* **ASSIGNMENT**
Copy out exactly every line from the line containing "Viewport: 1456px width, 819px height." until the records below end, inclusive of both boundary lines.

Stored items:
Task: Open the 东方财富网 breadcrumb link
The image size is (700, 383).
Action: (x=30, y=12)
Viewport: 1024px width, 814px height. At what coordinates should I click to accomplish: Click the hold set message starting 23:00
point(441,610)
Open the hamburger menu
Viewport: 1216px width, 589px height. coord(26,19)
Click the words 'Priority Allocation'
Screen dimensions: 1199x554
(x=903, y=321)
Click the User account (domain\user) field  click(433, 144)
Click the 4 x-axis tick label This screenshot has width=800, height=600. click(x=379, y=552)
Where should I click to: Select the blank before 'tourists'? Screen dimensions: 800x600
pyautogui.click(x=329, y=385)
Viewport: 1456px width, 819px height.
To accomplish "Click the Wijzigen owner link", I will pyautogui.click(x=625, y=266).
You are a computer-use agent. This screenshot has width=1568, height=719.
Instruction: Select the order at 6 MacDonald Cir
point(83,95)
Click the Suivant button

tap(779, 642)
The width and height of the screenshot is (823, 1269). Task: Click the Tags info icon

* **WRITTEN SOLUTION**
Viewport: 1456px width, 819px height.
To accomplish "Click the Wijzigen owner link", I will pyautogui.click(x=625, y=266).
You are a computer-use agent. This screenshot has width=1568, height=719.
Instruction: Select the order at 6 MacDonald Cir
point(83,95)
Click the Suivant button

tap(779, 642)
The width and height of the screenshot is (823, 1269). Task: Click the Tags info icon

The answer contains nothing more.